As the audience enters the theatre, Claudel is seated in a chair staring at each person individually, manically smiling and laughing. The play is set in two different eras: the first is during the passionate love affair between the two sculptors, while the second is during Claudel’s incarceration in a psychiatric hospital. Through the use of lighting, the drama switches back and forth between the two eras, juxtaposing her love and happiness with her paranoia and hysteria. She enlists help from the front row of the audience, selecting one person to give a voice to Rodin and one Englishman to share a glass of ‘absinthe’ with her, in an attempt to settle the dispute between the English and the French.

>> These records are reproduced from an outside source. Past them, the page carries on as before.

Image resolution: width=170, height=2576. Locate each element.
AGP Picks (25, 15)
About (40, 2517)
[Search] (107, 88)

The play captures the relationship between love and art, showing how something as beautiful as a Rodin sculpture can be the product of pain and heartbreak. We see a different side to the great artist, focusing not just the beauty he created, but also the life he tore apart. Claudel was a sculptor in her own right, but she destroyed much of her work in a manic rage. The show is presented in a small venue; in combination with the single performer, this created a very intimate performance. The acting is terrific, expertly capturing Claudel’s passion, allowing the audience to experience her turbulent emotions with her in what is a passionate display of the darker side of art.